BEGIN PAGE TEXT

I now have to refer to the case of Timothy John Evans. It is a case which more than any other factor related to the enforcement of capital punishment in England helped to mobilize public support for a change in the law.

Among the most potent arguments used by abolitionists in Britain in the last decade has been the possibility that an innocent man_was possibly hanged in London in 1949. The case, that of Timothy John Evans, aroused little interest at the time, and appeared to be an ordinary murder case, in which the evidence was comparatively straightforward. Among the most important evidence was a confession by Evans that he had killed his wife and baby daughter.

The case aroused fresh attention in 1953 when the other male occupant of the house in which Evans had lived, John Christie, was convicted of murder and found to be a multimurderer whose various female victims were found lying under floorboards and in the garden of the house. It appeared that Christie had killed these women, including his wife, over a period of years, and in each case sexual gratification was the motive. As Christie had been a leading prosecution witness in the Evans case, considerable doubt was felt about the conviction of Evans, who was a man of very limited intelligence and could easily, it was argued, have made a false confession.

An official inquiry was held by Mr. John Scott Henderson, Q.C., before Christie was executed. This inquiry, which was completed in a short space of time, came firmly to the conclusion that Evans was guilty of the murder of both his wife and his daughter.

Many, however, remained unsatisfied, and detailed criticisms of the Scott Henderson report were put forward in many quarters in the succeeding years. In particular, Mr. Ludovic Kennedy, in a book written in 1961, vigorously defended Evans' innocence and attacked the Scott Henderson report. There were repeated demands to successive Home Secretaries for a fresh inquiry into the case, but these demands were consistently rejected until, in 1965, the Home Secretary appointed Mr. Justice Brabin to hold a fresh inquiry.

This new inquiry took a year, and was most thoroughly carried out. Mr. Justice Brabin stressed the difficulties under which he had worked, due to the time that had elapsed since the events of 1949. In these circumstances, he felt, to come to any conclusion beyond reasonable doubt was impossible. However, the terms of his inquiry did not restrict him to conclusions of this degree of certainty, and, after carefully weighing the evidence, he reached the conclusions (a) that it was more probable than not that Evans had killed his wife; (b) that it was more probable than not that Evans had not killed his daughter. Evans, however, had been convicted of the murder of his daughter, and was not tried for killing his wife. In these circumstances, the Home Secretary recommended a royal pardon in respect of the conviction, and this was granted.

END PAGE TEXT
BEGIN GIVEN MATERIAL

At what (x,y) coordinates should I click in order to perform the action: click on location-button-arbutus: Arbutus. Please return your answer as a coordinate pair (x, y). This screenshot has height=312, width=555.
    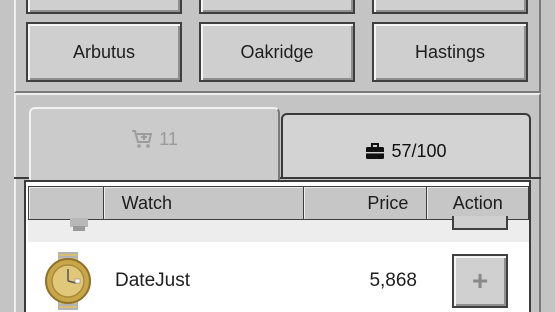
    Looking at the image, I should click on (104, 52).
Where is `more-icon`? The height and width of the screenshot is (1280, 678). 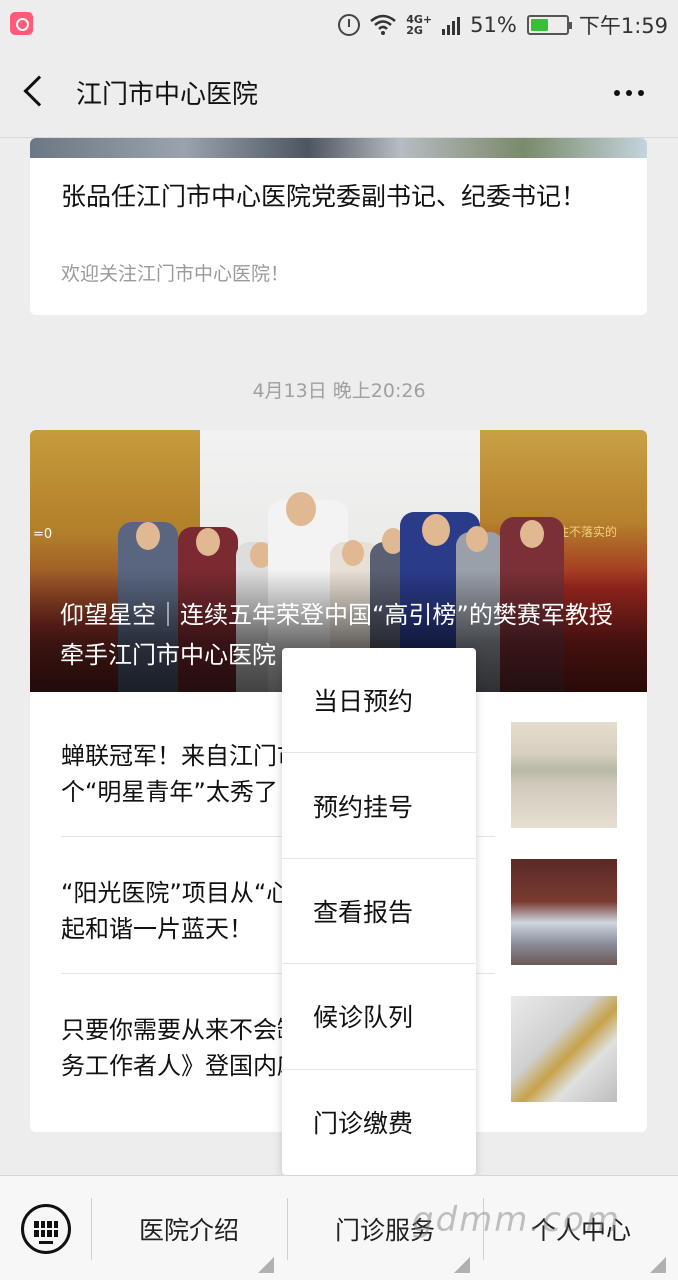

END GIVEN MATERIAL

### WHAT THE TASK ASKS:
Retype the passage on the Timothy John Evans case above, starting at "I now have to" and ending at "and baby daughter.".

### THE COMPLETED TASK:
I now have to refer to the case of Timothy John Evans. It is a case which more than any other factor related to the enforcement of capital punishment in England helped to mobilize public support for a change in the law.

Among the most potent arguments used by abolitionists in Britain in the last decade has been the possibility that an innocent man_was possibly hanged in London in 1949. The case, that of Timothy John Evans, aroused little interest at the time, and appeared to be an ordinary murder case, in which the evidence was comparatively straightforward. Among the most important evidence was a confession by Evans that he had killed his wife and baby daughter.